When you reproduce the listing below, keep every entry exactly as written.
*** DATASET CONTENT
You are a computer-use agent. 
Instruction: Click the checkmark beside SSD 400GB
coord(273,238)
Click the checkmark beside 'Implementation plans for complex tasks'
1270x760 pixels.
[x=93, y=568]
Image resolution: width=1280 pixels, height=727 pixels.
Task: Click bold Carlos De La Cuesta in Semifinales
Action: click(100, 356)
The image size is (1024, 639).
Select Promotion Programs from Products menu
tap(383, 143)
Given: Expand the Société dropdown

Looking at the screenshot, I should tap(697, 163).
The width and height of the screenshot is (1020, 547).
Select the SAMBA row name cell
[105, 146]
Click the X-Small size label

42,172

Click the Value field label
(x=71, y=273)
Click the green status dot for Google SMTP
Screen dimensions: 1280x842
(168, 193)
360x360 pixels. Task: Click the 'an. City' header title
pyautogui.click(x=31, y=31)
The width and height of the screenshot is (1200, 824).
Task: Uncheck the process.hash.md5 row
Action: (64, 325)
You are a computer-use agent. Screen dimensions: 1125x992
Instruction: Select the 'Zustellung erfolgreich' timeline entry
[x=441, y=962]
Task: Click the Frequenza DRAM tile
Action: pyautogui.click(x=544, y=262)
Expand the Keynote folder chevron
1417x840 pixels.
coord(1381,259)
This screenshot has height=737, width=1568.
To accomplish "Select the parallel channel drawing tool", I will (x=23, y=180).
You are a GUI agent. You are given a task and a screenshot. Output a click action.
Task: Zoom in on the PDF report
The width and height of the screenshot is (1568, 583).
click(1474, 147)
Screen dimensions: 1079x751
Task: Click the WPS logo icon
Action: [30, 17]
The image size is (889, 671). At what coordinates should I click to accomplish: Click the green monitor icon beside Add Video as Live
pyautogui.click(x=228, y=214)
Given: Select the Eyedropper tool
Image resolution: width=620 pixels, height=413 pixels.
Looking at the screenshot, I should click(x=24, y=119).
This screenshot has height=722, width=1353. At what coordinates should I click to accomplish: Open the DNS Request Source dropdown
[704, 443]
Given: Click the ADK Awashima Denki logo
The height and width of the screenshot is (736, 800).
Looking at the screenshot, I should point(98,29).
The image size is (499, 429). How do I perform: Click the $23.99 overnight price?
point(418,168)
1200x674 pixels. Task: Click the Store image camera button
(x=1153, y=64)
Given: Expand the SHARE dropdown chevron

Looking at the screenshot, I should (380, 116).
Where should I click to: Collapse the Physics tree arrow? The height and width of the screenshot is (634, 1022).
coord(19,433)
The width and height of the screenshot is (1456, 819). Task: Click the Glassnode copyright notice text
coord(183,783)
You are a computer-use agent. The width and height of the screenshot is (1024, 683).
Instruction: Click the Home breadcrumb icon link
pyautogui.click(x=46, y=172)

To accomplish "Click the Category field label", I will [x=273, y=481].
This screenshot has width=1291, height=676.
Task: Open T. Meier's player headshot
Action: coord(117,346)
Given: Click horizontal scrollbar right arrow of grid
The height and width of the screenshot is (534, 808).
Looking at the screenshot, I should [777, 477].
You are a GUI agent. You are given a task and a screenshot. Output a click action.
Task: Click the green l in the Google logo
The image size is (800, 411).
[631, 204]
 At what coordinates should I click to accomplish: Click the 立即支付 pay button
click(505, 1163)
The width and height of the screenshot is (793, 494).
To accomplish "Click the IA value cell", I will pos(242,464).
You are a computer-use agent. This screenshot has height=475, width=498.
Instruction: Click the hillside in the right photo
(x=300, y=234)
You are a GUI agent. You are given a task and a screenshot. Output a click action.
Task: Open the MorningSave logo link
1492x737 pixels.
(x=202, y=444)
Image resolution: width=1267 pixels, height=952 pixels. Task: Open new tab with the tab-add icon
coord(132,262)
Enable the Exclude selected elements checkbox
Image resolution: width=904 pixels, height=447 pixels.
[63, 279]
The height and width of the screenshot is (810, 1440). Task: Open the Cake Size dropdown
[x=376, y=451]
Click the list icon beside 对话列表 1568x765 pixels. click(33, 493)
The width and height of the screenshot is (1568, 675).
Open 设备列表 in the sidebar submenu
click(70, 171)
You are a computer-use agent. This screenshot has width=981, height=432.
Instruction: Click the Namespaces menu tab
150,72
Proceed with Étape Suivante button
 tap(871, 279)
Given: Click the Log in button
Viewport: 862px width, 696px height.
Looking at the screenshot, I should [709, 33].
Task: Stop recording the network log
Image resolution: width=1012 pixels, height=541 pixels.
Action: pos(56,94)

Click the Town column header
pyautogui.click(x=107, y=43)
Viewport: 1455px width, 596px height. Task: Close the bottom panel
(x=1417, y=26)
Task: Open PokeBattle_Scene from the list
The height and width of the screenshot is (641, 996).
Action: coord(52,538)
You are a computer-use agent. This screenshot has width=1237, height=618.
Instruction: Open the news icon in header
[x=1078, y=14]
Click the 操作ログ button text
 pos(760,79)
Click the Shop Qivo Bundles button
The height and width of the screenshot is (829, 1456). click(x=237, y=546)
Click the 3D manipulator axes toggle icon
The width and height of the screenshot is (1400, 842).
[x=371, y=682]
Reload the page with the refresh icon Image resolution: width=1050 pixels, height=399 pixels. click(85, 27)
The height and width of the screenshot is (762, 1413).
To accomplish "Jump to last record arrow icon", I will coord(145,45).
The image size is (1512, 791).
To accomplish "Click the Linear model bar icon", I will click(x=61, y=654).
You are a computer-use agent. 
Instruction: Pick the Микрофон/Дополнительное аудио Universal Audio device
******
RESULT OF THIS EXERCISE:
You are a computer-use agent. 
Instruction: Click the checkmark beside SSD 400GB
coord(273,238)
Click the checkmark beside 'Implementation plans for complex tasks'
1270x760 pixels.
[x=93, y=568]
Image resolution: width=1280 pixels, height=727 pixels.
Task: Click bold Carlos De La Cuesta in Semifinales
Action: click(100, 356)
The image size is (1024, 639).
Select Promotion Programs from Products menu
tap(383, 143)
Given: Expand the Société dropdown

Looking at the screenshot, I should tap(697, 163).
The width and height of the screenshot is (1020, 547).
Select the SAMBA row name cell
[105, 146]
Click the X-Small size label

42,172

Click the Value field label
(x=71, y=273)
Click the green status dot for Google SMTP
Screen dimensions: 1280x842
(168, 193)
360x360 pixels. Task: Click the 'an. City' header title
pyautogui.click(x=31, y=31)
The width and height of the screenshot is (1200, 824).
Task: Uncheck the process.hash.md5 row
Action: (64, 325)
You are a computer-use agent. Screen dimensions: 1125x992
Instruction: Select the 'Zustellung erfolgreich' timeline entry
[x=441, y=962]
Task: Click the Frequenza DRAM tile
Action: pyautogui.click(x=544, y=262)
Expand the Keynote folder chevron
1417x840 pixels.
coord(1381,259)
This screenshot has height=737, width=1568.
To accomplish "Select the parallel channel drawing tool", I will (x=23, y=180).
You are a GUI agent. You are given a task and a screenshot. Output a click action.
Task: Zoom in on the PDF report
The width and height of the screenshot is (1568, 583).
click(1474, 147)
Screen dimensions: 1079x751
Task: Click the WPS logo icon
Action: [30, 17]
The image size is (889, 671). At what coordinates should I click to accomplish: Click the green monitor icon beside Add Video as Live
pyautogui.click(x=228, y=214)
Given: Select the Eyedropper tool
Image resolution: width=620 pixels, height=413 pixels.
Looking at the screenshot, I should click(x=24, y=119).
This screenshot has height=722, width=1353. At what coordinates should I click to accomplish: Open the DNS Request Source dropdown
[704, 443]
Given: Click the ADK Awashima Denki logo
The height and width of the screenshot is (736, 800).
Looking at the screenshot, I should point(98,29).
The image size is (499, 429). How do I perform: Click the $23.99 overnight price?
point(418,168)
1200x674 pixels. Task: Click the Store image camera button
(x=1153, y=64)
Given: Expand the SHARE dropdown chevron

Looking at the screenshot, I should (380, 116).
Where should I click to: Collapse the Physics tree arrow? The height and width of the screenshot is (634, 1022).
coord(19,433)
The width and height of the screenshot is (1456, 819). Task: Click the Glassnode copyright notice text
coord(183,783)
You are a computer-use agent. The width and height of the screenshot is (1024, 683).
Instruction: Click the Home breadcrumb icon link
pyautogui.click(x=46, y=172)

To accomplish "Click the Category field label", I will [x=273, y=481].
This screenshot has width=1291, height=676.
Task: Open T. Meier's player headshot
Action: coord(117,346)
Given: Click horizontal scrollbar right arrow of grid
The height and width of the screenshot is (534, 808).
Looking at the screenshot, I should [777, 477].
You are a GUI agent. You are given a task and a screenshot. Output a click action.
Task: Click the green l in the Google logo
The image size is (800, 411).
[631, 204]
 At what coordinates should I click to accomplish: Click the 立即支付 pay button
click(505, 1163)
The width and height of the screenshot is (793, 494).
To accomplish "Click the IA value cell", I will pos(242,464).
You are a computer-use agent. This screenshot has height=475, width=498.
Instruction: Click the hillside in the right photo
(x=300, y=234)
You are a GUI agent. You are given a task and a screenshot. Output a click action.
Task: Open the MorningSave logo link
1492x737 pixels.
(x=202, y=444)
Image resolution: width=1267 pixels, height=952 pixels. Task: Open new tab with the tab-add icon
coord(132,262)
Enable the Exclude selected elements checkbox
Image resolution: width=904 pixels, height=447 pixels.
[63, 279]
The height and width of the screenshot is (810, 1440). Task: Open the Cake Size dropdown
[x=376, y=451]
Click the list icon beside 对话列表 1568x765 pixels. click(33, 493)
The width and height of the screenshot is (1568, 675).
Open 设备列表 in the sidebar submenu
click(70, 171)
You are a computer-use agent. This screenshot has width=981, height=432.
Instruction: Click the Namespaces menu tab
150,72
Proceed with Étape Suivante button
 tap(871, 279)
Given: Click the Log in button
Viewport: 862px width, 696px height.
Looking at the screenshot, I should [709, 33].
Task: Stop recording the network log
Image resolution: width=1012 pixels, height=541 pixels.
Action: pos(56,94)

Click the Town column header
pyautogui.click(x=107, y=43)
Viewport: 1455px width, 596px height. Task: Close the bottom panel
(x=1417, y=26)
Task: Open PokeBattle_Scene from the list
The height and width of the screenshot is (641, 996).
Action: coord(52,538)
You are a computer-use agent. This screenshot has width=1237, height=618.
Instruction: Open the news icon in header
[x=1078, y=14]
Click the 操作ログ button text
 pos(760,79)
Click the Shop Qivo Bundles button
The height and width of the screenshot is (829, 1456). click(x=237, y=546)
Click the 3D manipulator axes toggle icon
The width and height of the screenshot is (1400, 842).
[x=371, y=682]
Reload the page with the refresh icon Image resolution: width=1050 pixels, height=399 pixels. click(85, 27)
The height and width of the screenshot is (762, 1413).
To accomplish "Jump to last record arrow icon", I will coord(145,45).
The image size is (1512, 791).
To accomplish "Click the Linear model bar icon", I will click(x=61, y=654).
You are a computer-use agent. 
Instruction: Pick the Микрофон/Дополнительное аудио Universal Audio device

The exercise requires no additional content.